Decir casi otra cosa

Finalmente se publicó en español el libro Dire quasi la stessa cosa (aquí “Decir casi lo mismo”), un libro sobre traducción escrito por Umberto Eco, y traducido por su lamentable traductora, Helena Lozano Miralles. Ya he escrito sobre el tema hace poco; quisiera agregar algún aspecto más.
Eco defiende un paradigma de traducción “negociador”, en el cual el traductor se atiene lo más posible a la letra, pero cuando hay referencias culturales o lingüísticas que el lector de la versión traducida puede no captar, han de ser reemplazadas por creativas equivalencias locales. Los ejemplos son mayormente sacados de las traslaciones a diversos idiomas de las obras de Eco; tomemos uno: si en L’Isola del Giorno Prima el náufrago hace una cita velada a algún texto italiano, la traducción española tiene que hacer referencia a un escritor ibérico, la inglesa a un escritor británico, y así. De esta manera, el lector de la obra traducida puede estar en las mismas condiciones de “pescar” el guiño.

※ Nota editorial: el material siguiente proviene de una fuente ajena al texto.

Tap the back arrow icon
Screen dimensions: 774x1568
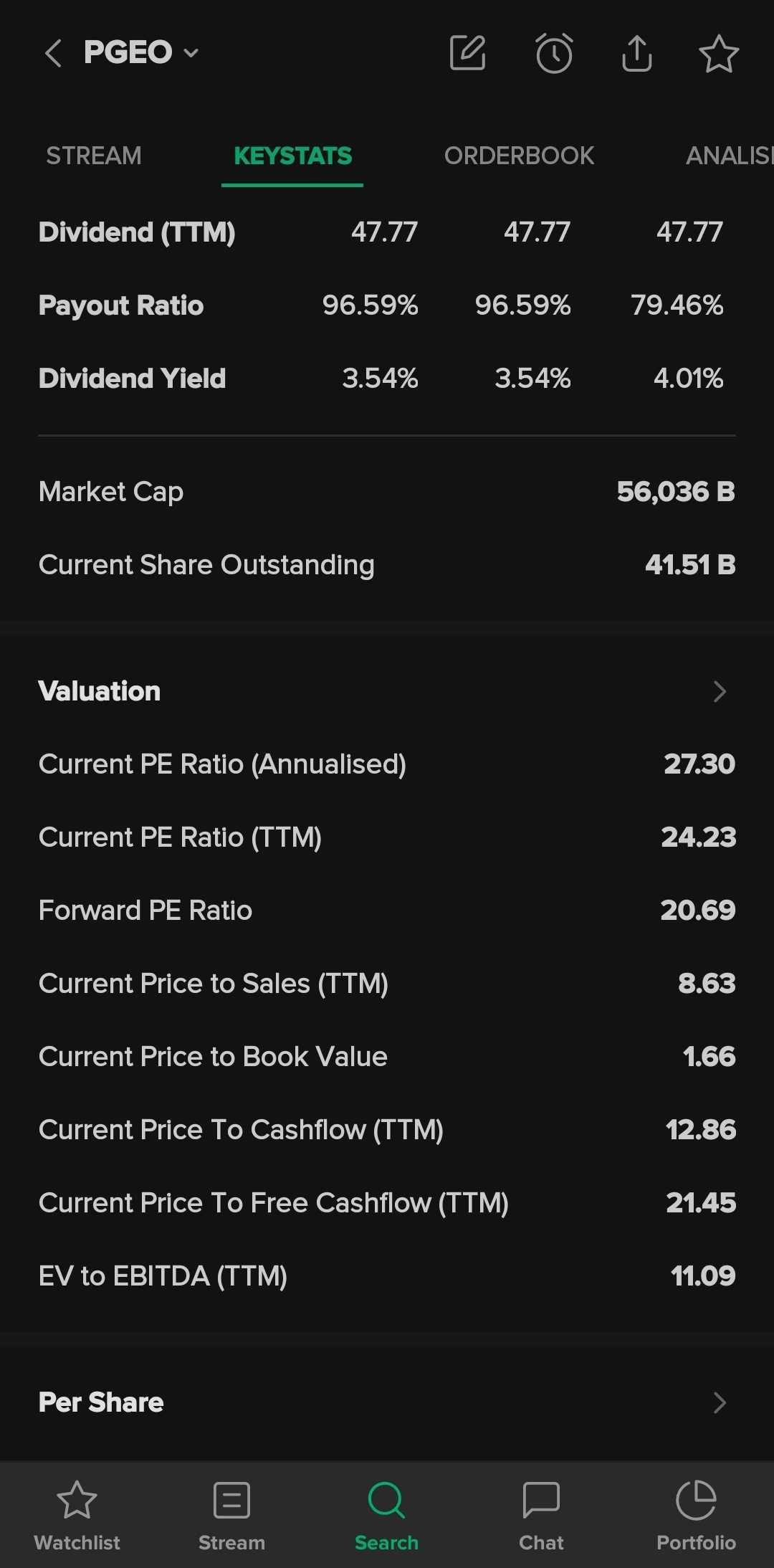(53, 53)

Ahora bien, por un lado, cuando se trata de un escritor de la talla de Eco, uno sabe quien escribe. Uno lee pensando en que cada palabra estaba puesta originalmente por Umberto Eco: uno no espera ninguna oscura referencia a un escritor español, simplemente porque sabe que Eco es italiano. Sabe que el traductor debería ser sólo el mensajero imperceptible del rey, del cual uno no debería saber siquiera la nacionalidad, y un lector culto se sentiría defraudado si pescara tales referencias, porque las sentiría como una sustitución fraudulenta. Poco importa si históricamente es verosímil que un personaje de la historia en cuestión cite literatura española: lo que importa es que para el lector culto, destinatario del guiño, es improbable que Eco pueble un libro de remisiones hispanas, porque uno ya sabe que libros como Foucault, La Isla o Baudolino son libros artificiales, guiños literarios del tamaño un volumen, escritos por el piamontés Umberto Eco. Uno espera un Eco filtrado por el idioma, enturbiado por el cambio de cultura, no un Eco emparchado de Lozano Miralles. ¿O los españoles deberían aspirar a una reescritura de Ulysses traspuesta a Madrid, para así no sentirse fuera del mundo dublinés? ¿Las Mil y una Noches protagonizadas por los mozárabes? ¿La Guerra y la Paz en la España de José I? Creo que se entiende el punto.
Por otro lado, como escribí en el otro texto, esta idea promulgada por Eco en el libro y repetida en casi cada traducción de sus libros está agraviada porque la elección de los substitutos está dejada al gusto y saber del traductor de turno, que no son justamente Umberto Eco, y que, peor aún, particular y miserablemente en nuestro caso es Lozano Miralles. Una de las justificaciones del libro a este tipo de suplencias es el caso de James Joyce: para traducir el intraducible Finnegans Wake a la lengua del Dante, Joyce mismo lo reescribió en italiano, sin atenerse al pie de la letra del original, tratando de producir el mismo efecto en los italianos que lo que había logrado con los angloparlantes. Sobra agregar que Joyce en persona fue el traductor, o más bien, el escritor de la obra, ya que no es tanto una traducción como, ya lo dije, una reescritura con apuntes (inspirado en esta factura, García Tortosa intentó hacer lo mismo en español con “Anna Livia Plurabelle”, un capítulo del mismo libro, pero ya se puede prever nuevamente que Tortosa no es Joyce).

Bueno, terminado el libro, me quedan dos sensaciones opuestas, complementarias. Primero, Eco realmente (igual que Joyce) ha enterrado clandestinamente miles de juegos literarios en sus libros. Sólo un estudiante de postgrado que necesite una tesis -la sugerencia es de Eco- podría pescarlos con cierta integridad. A la barrera lingüística y cultural se le agrega la barrera de la erudición, y por qué no la del capricho y la pedantería. En la ficción de Eco nos queda resignarnos a las tramas, ya que la prosa está bastardeada por la traductora de turno, y las referencias, perdidas o cambiadas. De las tramas mismas, bueno, mejor ni hablemos: por lo menos los tres últimos libros han puesto mi paciencia a prueba, y en alguno no ha salido airosa.
Segundo: releo lo anterior, especialmente lo que respecta a la erudición y la escritura hermanada a un lenguaje, y bien podría aplicarse a nuestro Borges, quien también tenía su credo de traductor, dicho sea de paso. Si bien es grande la aprehensión que deja saber lo lejos que uno está de Eco, igualmente grande es la gratitud de poder disfrutar de Borges en primera mano: lingüística, sí, pero también culturalmente. Eco, por más español que sepa, por más erudito que sea, nunca disfrutará de los diarios de Bioy como lo podemos hacer nosotros.